I believe our first quarter results demonstrate our strong execution towards these goals and our commitment to identifying new operational improvement opportunities as we go forward. NeoPhotonics is a market share leader for key products used in coherent transmission, at 100 gigabits, 200 gigabits and 400 gigabits per second and our products include Integrated Coherent Receivers and Narrow Line-width Tunable Lasers.
Our broad suite of 100 gigabit products are used in long haul and metro transport and also in data center interconnect and enterprise applications. We believe our product and technology leadership in advanced hybrid photonic integration is second to none and continues to drive our leading market share position in coherent transmission.
As we discussed on our last call, we further strengthened our market position within the coherent transmission market with the acquisition in January of the tunable laser products of EMCORE Corporation, including the industry’s narrowest line width tunable laser, favored for use in 100 gigabit networks and now in 200 gigabit applications and in 400 gigabit applications which are currently in development. We believe we are the market share leader for both 100 gigabit coherent receivers and 100 gigabit narrow line-width tunable lasers.
Recognizing our focus on growth in our 100 gigabit and beyond products, we have realigned our product group reporting for 2015 to High Speed Products which includes products designed for 100 gigabit and beyond applications and Network Products and Solutions, which includes 40 gigabit products previously included in our High Speed product group as well as lower data rate products. Now, further demonstrating our leadership position in the market, inclusive of the acquired EMCORE products, our High Speed Products, that is products for 100 gigabit and beyond applications, represented more than half of our revenue in the first quarter, at 57% of total revenue.
For High Speed 100 gigabit and beyond products, this was another record high. Our Network Products and Solutions group was approximately 43% of total revenue.

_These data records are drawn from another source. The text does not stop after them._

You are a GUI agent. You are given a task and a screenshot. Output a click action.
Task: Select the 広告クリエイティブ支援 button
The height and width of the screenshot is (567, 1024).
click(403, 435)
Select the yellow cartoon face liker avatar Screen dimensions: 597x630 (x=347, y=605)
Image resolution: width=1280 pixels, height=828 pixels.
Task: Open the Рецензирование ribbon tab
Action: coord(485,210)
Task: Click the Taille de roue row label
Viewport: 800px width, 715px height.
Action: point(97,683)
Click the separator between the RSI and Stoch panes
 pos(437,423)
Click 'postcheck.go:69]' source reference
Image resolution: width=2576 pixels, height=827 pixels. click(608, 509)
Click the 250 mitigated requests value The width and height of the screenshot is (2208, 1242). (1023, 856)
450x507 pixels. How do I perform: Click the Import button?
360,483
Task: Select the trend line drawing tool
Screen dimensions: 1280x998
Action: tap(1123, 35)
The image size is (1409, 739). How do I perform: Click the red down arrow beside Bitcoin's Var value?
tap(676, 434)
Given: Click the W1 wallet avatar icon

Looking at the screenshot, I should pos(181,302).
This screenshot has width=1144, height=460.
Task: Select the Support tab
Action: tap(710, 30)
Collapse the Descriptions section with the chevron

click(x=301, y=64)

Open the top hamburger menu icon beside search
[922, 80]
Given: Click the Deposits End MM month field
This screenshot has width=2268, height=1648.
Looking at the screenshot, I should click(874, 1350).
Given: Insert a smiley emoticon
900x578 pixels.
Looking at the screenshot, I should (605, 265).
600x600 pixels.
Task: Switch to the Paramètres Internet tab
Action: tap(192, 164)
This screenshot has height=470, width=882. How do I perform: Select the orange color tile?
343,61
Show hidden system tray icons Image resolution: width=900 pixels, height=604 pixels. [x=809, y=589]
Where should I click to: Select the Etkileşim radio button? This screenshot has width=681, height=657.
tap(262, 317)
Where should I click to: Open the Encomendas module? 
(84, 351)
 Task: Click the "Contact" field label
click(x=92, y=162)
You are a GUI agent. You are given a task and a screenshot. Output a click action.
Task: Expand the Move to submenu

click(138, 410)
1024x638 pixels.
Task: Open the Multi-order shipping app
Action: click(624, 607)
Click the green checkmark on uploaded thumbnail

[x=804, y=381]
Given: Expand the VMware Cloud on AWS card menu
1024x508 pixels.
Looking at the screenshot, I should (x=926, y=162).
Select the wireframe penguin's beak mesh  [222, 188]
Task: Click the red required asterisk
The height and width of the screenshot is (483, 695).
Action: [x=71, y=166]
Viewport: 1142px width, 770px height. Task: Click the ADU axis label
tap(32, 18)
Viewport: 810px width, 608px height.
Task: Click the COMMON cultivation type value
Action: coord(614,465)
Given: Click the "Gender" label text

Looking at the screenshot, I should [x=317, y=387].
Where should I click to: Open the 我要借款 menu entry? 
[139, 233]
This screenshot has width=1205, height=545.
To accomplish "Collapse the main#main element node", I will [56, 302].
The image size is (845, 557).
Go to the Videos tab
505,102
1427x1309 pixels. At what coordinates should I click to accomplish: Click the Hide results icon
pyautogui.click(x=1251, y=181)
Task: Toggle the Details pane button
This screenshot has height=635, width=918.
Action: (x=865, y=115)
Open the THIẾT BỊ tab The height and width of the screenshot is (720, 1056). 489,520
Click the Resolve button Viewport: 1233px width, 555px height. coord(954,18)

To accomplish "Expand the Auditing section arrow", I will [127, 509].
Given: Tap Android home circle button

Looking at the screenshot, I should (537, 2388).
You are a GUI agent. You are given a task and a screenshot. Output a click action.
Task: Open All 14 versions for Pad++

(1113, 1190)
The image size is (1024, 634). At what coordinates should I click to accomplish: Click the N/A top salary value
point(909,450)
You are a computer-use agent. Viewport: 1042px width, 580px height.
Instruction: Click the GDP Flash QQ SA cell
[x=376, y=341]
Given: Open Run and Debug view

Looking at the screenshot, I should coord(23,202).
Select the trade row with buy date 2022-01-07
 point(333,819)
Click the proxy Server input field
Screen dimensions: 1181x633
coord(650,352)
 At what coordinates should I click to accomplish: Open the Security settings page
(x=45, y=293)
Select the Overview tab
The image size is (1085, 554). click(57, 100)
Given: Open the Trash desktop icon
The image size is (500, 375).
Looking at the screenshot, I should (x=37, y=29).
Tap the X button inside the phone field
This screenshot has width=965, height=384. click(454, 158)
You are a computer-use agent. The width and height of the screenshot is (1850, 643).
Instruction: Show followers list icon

To ensure NeoPhotonics is best positioned to take advantage of these technology transition cycles, we have continued to introduce new, advanced optical component products into the coherent market. During the quarter, we announced general availability of two new small-form-factor Coherent Receivers, a high power micro tunable laser, and our 100 gigabit CFP2 modules.
We also introduced a new, even smaller form factor, micro-ICR and launched our new 100 gigabit CFP4-LR4 transceiver. These products provide our customers with next generation 100 gigabit optical component solutions for use in their advanced systems, as they continue to gain traction in the market place and they will form the basis for our business this year and in the future.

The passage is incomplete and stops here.